LECTURAS
(elo.303)
EL ANARQUISTA
QUE SE LLAMABA COMO YO
Pablo Martín
Sánchez
Acantilado, 2012
A
pesar de la importancia que desde todos los ángulos se da a la lectura, la
credibilidad de las novelas, como algo que vaya más allá del propio entretenimiento,
se encuentra por los suelos. Siempre que toco este tema me acuerdo de mi
abuela, que viéndome un día tirado con un libro en el sofá en la casa de mis
padres, preocupada me dijo, “espero que no estés leyendo una novela…”, y es que
ella, con la difícil vida que había sobrellevado, y procurando siempre lo mejor
para mí, no podía pasársele por la cabeza que desperdiciara mi tiempo con la
lectura de novelas.
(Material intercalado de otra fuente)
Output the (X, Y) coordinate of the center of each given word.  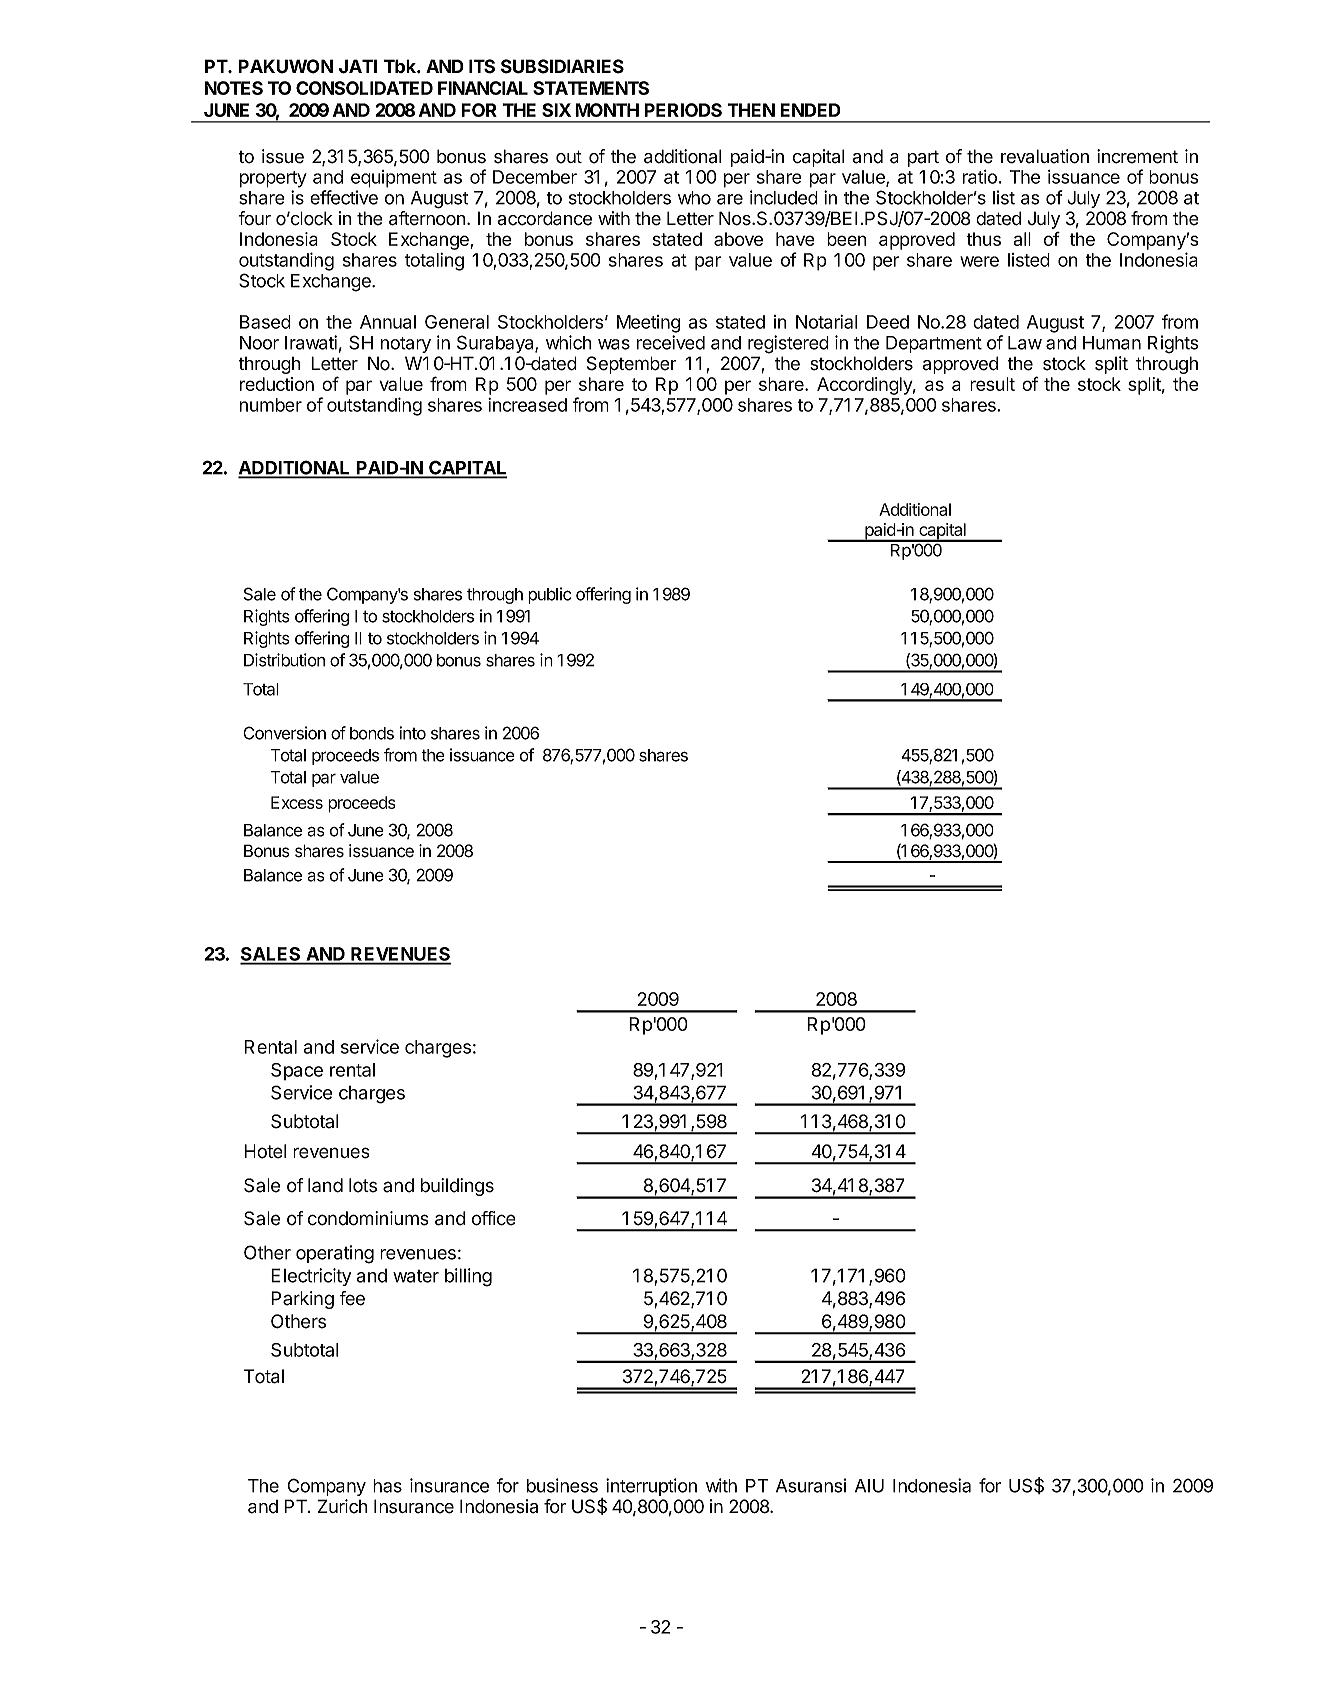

El otro día, para seguir abundando en el mismo tema, cuando
fui a recoger un libro a la biblioteca pública del barrio, la encargada me
dijo, con cierto orgullo, que desde hacía tiempo sólo leía ensayos y
biografías, dándome a entender que despreciaba a las novelas basándose en el
argumento de siempre, el mismo que tenía mi abuela, el de que las novelas no
aportan nada, nada salvo contar una historia que en el mejor de los casos sólo
puede servir para pasar un rato agradable con ella. Vivimos unos tiempos
extraños, en el que conviven de forma aislada lo que es útil por un lado, y por otro, todo aquello
que sólo nos sirve para entretenernos, sin que se nos pase ni tan siquiera por
la cabeza, porque los acontecimientos cotidianos y la experiencia nos lo
impide, que pueda haber algo que al tiempo que nos entretenga, o que incluso
nos divierta, pueda tener alguna utilidad. Siempre he creído, no obstante, que
la novela, que al menos las buenas novelas, son ante todo, o tienen que ser
ante todo importantes instrumentos de conocimiento, pues tienen la facultad de
aportarle vida a los conceptos, a unos conceptos que son el alma de otra
disciplina, la filosofía, o para humanizar con la amenidad de sus tramas a la historia,
que en demasiadas ocasiones se presenta excesivamente tediosa, por lo que,
suelo dejar a un lado a aquellas novelas que sólo aspiren a hacerme pasar un
buen rato, en una especie de reconocimiento a mi abuela, pero sobre todo, por
la idea que poseo de lo que tiene que ser la
función del arte. Sí, porque el arte, en cualquiera de sus expresiones,
nunca puede ejercer la función de ser mero florero. No obstante, de vez en
cuando, me apetece leer una novela para encerrarme con ella durante un largo
fin de semana, sin esperar nada de ella, salvo que me haga olvidar el lento
transcurrir de las horas, para lo que es
fundamental, pues en esas ocasiones es lo único que exijo, que estén bien
construidas.
Estas
novelas, las que desde la calidad sólo aspiran
a hacer pasar un buen rato, consiguen algo importante, algo que muchas
obras más pretenciosas ni de lejos pueden alcanzar, que es la de superar el
primer obstáculo que toda buena novela tiene la obligación de rebasar, la de
tirar con fuerza del lector, la de obligar a este a leer y a leer, la de
proporcionarle al que lee el placer suficiente para que no abandone la lectura,
lo que sin duda, digan lo que digan los entendidos, es lo más difícil del arte
de la novela. Es posible que con estas novelas, que son más difíciles de
encontrar de lo que en principio se podría pensar, sólo se consiga hallar
cierto placer, cierto placer en la lectura por la lectura, lo que a todas luces
en determinados momentos es más que suficiente, sobre todo cuando las otras,
las que tratan de profundizar en temas escabrosos, en cuestiones profundas, en
contadas ocasiones consiguen que un lector avezado pueda superar la siempre
emblemática página veinticinco.
Tengo
que reconocer que llevaba tiempo sin disfrutar de lo que leía, y eso que no
paraba de leer, por lo que me estaba planteando muy seriamente mantenerme
alejado de las novelas, pues estimaba que lo que me ocurría estaba ocasionado
por cierto cansancio, por cierto hartazgo, lo que sin duda se solventaría
dándole la espalda durante un tiempo, para refugiarme en otros géneros
literarios, lo que me ayudaría a coger fuerzas para volver a ella con ganas.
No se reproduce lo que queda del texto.